* The records:
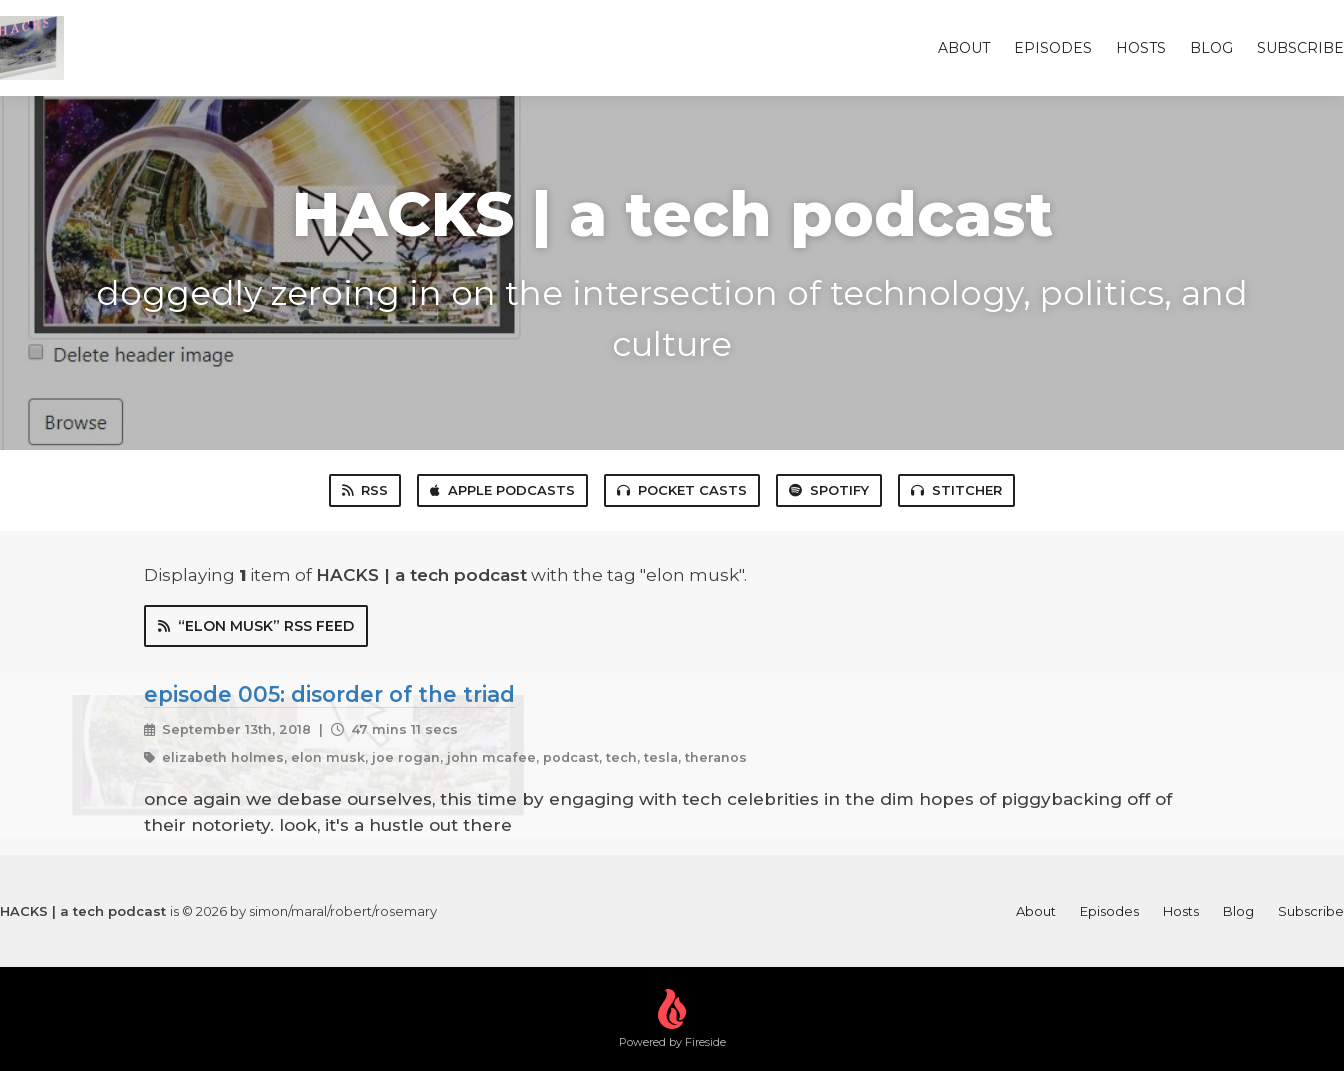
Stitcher (956, 490)
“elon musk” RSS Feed (256, 626)
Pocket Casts (682, 490)
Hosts (1141, 48)
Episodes (1053, 48)
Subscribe (1300, 48)
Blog (1211, 48)
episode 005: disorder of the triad (329, 694)
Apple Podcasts (502, 490)
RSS (365, 490)
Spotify (829, 490)
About (964, 48)
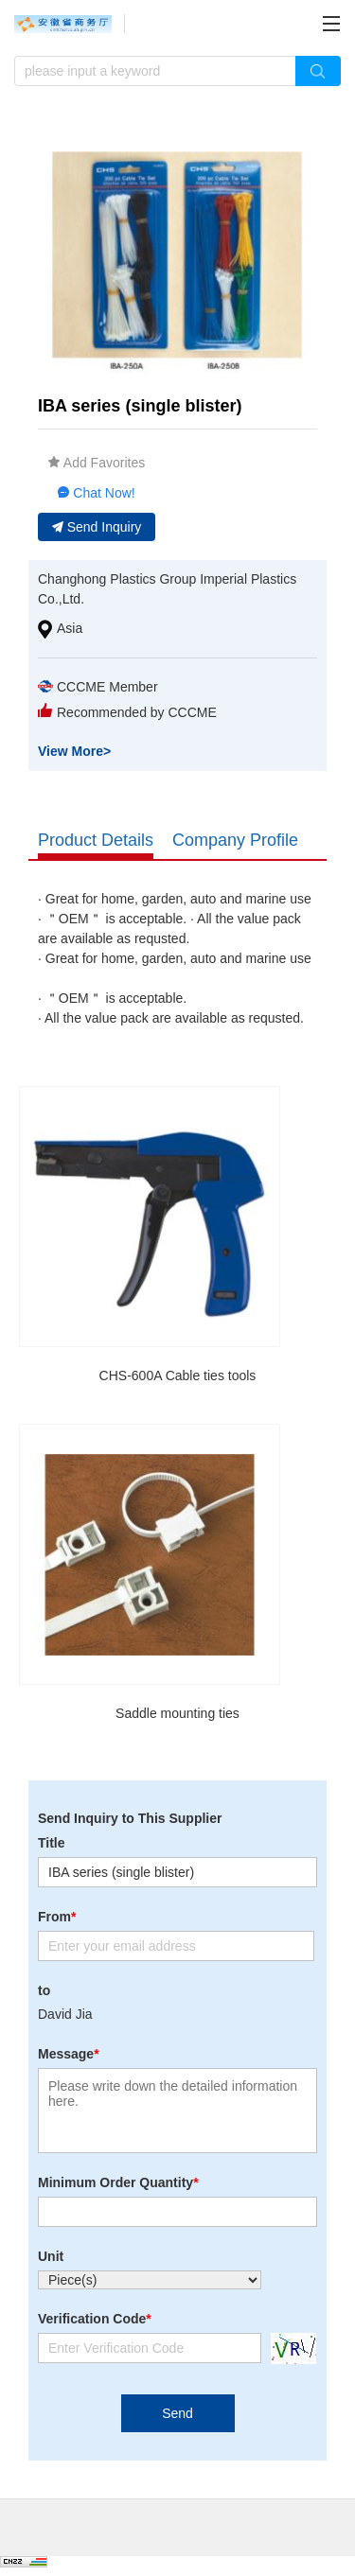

* Exercise brief: Rewrite the rows above with "Subscribe" replaced by "Follow" and nothing else changed. Leave the pictures out.

* Task result:
Stitcher (956, 490)
“elon musk” RSS Feed (256, 626)
Pocket Casts (682, 490)
Hosts (1141, 48)
Episodes (1053, 48)
Follow (1300, 48)
Blog (1211, 48)
episode 005: disorder of the triad (329, 694)
Apple Podcasts (502, 490)
RSS (365, 490)
Spotify (829, 490)
About (964, 48)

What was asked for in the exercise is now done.